Of the new characters, George and Hartford especially stand out. George has an awesome responsibility and wears it well, his interactions with the others as smooth as though he's been around far longer than he has. And Hartford, deliberately two-dimensional, is one of the more disturbing characters to come along for some time. It's a credit to Richards that he's disturbing rather than boring.

My only quibble was the withholding throughout the book. Characters recognize each other but leave us hanging, artificially creating suspense for a chapter or three. Characters have access to information that they fail to confirm to us while we're in their point of view, instead making veiled asides that let us know something's up, but not telling us exactly what. And most of the withholding added little to the story and distracted from my enjoyment of it. Some revelations might have improved the plot had they come earlier.

The ending, while veering somewhat into technobabble, does make sense, at least in the descriptions. Being a novel about choices, the Doctor must make a difficult one, the fate of the universe hanging in the balance. The emotions involved were well portrayed and the characters' responses felt very real.

Time Zero provides a thrilling trip and a satisfying conclusion that wraps up its own questions while opening the door for possibilities to explore in the next few novels. Yet another in this year's series of potential classics for the Eighth Doctor.

Joe Ford

The EDA's have been slipping into my social life in a big way. You see i'm always boasting about this fabulous series of books that I read, versatile, exciting, superbly written and somehow each one just getting better and better...

■ Records provided
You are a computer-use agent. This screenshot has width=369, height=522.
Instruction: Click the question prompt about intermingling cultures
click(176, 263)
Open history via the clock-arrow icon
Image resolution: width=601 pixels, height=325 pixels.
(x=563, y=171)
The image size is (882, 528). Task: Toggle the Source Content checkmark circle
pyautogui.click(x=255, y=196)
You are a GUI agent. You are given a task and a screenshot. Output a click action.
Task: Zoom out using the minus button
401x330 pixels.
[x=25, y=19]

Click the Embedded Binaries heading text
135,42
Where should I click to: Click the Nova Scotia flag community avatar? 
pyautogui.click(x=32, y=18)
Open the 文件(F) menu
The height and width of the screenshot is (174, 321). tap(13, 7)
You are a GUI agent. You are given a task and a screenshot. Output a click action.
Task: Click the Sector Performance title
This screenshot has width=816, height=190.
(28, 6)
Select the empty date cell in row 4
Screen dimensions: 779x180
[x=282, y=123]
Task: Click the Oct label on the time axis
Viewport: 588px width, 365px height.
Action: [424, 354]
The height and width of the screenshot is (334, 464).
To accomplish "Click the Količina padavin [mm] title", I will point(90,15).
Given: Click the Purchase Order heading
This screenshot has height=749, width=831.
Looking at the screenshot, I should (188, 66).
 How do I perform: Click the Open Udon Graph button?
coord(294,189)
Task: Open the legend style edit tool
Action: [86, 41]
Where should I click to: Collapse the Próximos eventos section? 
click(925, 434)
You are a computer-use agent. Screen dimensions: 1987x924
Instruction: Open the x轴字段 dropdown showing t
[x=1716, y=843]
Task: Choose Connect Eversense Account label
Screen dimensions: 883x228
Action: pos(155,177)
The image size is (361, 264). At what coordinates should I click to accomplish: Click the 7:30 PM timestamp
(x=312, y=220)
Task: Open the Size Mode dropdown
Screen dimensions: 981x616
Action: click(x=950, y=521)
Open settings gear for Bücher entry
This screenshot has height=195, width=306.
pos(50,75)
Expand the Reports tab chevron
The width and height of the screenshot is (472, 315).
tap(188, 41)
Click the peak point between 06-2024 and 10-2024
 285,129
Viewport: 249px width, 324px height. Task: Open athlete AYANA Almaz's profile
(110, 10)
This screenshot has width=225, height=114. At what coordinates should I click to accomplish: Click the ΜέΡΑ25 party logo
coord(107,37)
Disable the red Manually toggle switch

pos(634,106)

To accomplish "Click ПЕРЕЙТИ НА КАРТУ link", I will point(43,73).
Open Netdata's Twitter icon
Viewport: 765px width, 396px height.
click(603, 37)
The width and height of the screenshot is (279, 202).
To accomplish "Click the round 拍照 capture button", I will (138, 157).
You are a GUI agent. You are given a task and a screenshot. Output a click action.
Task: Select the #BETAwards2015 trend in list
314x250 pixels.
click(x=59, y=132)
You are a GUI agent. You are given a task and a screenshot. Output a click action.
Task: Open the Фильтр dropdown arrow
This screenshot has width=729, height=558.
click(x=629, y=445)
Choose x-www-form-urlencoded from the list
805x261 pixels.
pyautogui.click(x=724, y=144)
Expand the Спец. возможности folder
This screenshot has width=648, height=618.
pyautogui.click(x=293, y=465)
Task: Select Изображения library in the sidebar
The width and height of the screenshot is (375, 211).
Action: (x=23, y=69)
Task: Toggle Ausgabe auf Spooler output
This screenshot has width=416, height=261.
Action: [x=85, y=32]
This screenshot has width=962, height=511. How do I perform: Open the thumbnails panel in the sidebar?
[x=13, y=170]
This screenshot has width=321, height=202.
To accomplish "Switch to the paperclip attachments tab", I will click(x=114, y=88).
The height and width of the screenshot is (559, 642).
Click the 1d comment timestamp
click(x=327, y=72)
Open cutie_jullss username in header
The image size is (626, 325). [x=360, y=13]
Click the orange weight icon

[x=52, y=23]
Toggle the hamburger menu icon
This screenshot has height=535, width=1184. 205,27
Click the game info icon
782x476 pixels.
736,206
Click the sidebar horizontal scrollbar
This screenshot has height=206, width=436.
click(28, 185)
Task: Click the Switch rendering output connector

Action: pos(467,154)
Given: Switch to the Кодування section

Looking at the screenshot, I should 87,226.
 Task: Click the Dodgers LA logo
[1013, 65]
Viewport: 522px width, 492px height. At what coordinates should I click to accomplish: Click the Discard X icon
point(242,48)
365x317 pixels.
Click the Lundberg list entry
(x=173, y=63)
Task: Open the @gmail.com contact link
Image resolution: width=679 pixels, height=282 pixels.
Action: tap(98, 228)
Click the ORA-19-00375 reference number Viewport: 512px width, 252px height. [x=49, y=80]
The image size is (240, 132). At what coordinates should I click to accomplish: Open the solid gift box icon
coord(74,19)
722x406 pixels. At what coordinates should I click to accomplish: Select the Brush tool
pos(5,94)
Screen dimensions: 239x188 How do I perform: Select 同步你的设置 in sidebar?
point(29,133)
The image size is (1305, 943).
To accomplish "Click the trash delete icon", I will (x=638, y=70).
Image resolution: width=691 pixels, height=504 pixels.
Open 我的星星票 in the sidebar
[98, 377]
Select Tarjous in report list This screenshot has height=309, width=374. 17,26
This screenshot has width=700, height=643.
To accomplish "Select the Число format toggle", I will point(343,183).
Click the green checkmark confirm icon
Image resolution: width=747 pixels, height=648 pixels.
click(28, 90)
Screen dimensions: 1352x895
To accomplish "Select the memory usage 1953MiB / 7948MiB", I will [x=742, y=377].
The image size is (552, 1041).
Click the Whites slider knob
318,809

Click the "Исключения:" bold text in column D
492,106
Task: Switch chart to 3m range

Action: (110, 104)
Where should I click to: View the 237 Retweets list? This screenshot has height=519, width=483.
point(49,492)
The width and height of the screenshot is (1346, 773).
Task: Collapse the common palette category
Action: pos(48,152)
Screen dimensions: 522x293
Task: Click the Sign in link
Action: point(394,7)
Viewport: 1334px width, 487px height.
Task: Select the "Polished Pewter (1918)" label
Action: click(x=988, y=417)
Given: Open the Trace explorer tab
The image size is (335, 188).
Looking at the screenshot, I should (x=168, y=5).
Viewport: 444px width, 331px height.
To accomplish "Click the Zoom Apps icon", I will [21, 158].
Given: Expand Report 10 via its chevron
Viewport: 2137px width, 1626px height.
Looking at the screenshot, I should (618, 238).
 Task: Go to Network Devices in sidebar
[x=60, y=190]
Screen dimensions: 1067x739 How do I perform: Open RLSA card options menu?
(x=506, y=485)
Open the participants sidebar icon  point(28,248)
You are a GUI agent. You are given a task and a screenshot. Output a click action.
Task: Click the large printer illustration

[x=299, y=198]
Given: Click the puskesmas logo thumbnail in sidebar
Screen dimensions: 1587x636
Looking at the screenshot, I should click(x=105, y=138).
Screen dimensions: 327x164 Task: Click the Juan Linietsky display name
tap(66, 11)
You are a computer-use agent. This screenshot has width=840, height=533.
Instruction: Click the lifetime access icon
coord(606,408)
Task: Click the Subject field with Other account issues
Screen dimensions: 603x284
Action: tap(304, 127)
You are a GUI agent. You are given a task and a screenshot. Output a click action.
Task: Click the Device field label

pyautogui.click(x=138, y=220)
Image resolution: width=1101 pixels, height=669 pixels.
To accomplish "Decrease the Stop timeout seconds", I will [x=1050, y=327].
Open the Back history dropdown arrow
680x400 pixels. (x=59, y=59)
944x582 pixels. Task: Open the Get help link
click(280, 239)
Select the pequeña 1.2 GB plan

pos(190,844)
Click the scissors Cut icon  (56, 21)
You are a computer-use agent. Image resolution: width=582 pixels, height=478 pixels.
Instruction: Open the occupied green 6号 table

■ Requirements
a) Convert the records, from their start through the line containing "pyautogui.click(x=255, y=196)", into a two-column CSV with the headers text and answer. Give one row for each answer, with the text it responds to and the answer each in a single quoted field and line breaks replaced by spaces.
b) Continue the Time Zero reviews from the point where they stop.

■ Exercise responses
a)
text,answer
"You are a computer-use agent. This screenshot has width=369, height=522. Instruction: Click the question prompt about intermingling cultures","click(176, 263)"
"Open history via the clock-arrow icon Image resolution: width=601 pixels, height=325 pixels.","(x=563, y=171)"
"The image size is (882, 528). Task: Toggle the Source Content checkmark circle","pyautogui.click(x=255, y=196)"

b)
I have a particular friend who is doing a degree in engineering...he is very, very clever, his brain works about seventeen steps ahead of mine. For ages he has scoffed and jeered at my love for 'Doctor Who' books, saying I just cannot leave my childhood behind. If I dare to mention the books to him he laughs and says 'kids stuff'. To prove what a complete and utter bastard I can be I pusuaded him (via several pints) to take some home to read (as an experiment) and gave him (chuckle) Adventuress of Henrietta Street and Camera Obscura. Bless him. He gave up on Adventuress ("that's not a kids book...it's too bloody complicated!") and was blown away by Camera Obscura ("it was really...deep, really rich"). He wants to read more. I shall be lending him TIME ZERO. It's, quite frankly another superb EDA, brilliantly written and mind bogglingly complicated. I predict it may turn him into a fan of the bokks...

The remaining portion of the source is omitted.